Count the lines in the listing below that contain the string "accomplish", and reply with the number alone.

Records of word and element locations
"""

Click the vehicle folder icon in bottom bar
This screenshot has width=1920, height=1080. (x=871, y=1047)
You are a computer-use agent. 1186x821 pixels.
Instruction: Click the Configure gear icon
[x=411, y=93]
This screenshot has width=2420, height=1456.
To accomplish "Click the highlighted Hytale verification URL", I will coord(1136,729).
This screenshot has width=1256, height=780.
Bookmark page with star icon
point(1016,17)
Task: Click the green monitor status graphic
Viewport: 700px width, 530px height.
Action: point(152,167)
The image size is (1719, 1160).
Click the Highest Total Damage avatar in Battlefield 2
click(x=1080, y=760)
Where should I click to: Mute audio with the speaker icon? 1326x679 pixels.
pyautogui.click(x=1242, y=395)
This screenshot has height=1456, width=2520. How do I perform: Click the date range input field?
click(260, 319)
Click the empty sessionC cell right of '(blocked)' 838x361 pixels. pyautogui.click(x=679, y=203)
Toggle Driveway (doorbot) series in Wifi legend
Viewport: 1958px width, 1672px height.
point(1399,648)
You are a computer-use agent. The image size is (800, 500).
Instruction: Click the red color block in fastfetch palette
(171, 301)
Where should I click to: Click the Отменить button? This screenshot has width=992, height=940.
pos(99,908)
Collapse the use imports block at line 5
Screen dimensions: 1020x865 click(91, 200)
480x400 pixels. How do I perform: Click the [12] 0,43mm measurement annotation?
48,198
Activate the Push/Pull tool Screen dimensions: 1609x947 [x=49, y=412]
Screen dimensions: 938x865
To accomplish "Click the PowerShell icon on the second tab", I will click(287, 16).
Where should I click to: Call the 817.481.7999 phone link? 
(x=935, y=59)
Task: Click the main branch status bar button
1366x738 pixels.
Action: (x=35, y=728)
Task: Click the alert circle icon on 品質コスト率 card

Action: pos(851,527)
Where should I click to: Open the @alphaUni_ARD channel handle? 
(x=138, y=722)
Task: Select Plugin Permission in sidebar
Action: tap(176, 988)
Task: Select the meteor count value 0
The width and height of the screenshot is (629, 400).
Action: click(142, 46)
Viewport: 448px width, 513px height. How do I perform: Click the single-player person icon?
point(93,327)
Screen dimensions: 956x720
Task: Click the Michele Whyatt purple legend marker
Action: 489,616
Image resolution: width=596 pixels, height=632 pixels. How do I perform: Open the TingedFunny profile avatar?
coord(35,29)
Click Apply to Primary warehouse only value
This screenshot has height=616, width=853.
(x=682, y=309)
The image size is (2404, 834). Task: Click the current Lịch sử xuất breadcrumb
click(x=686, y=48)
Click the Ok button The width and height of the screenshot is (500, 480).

"""

▶ [CORRECT ANSWER]: 2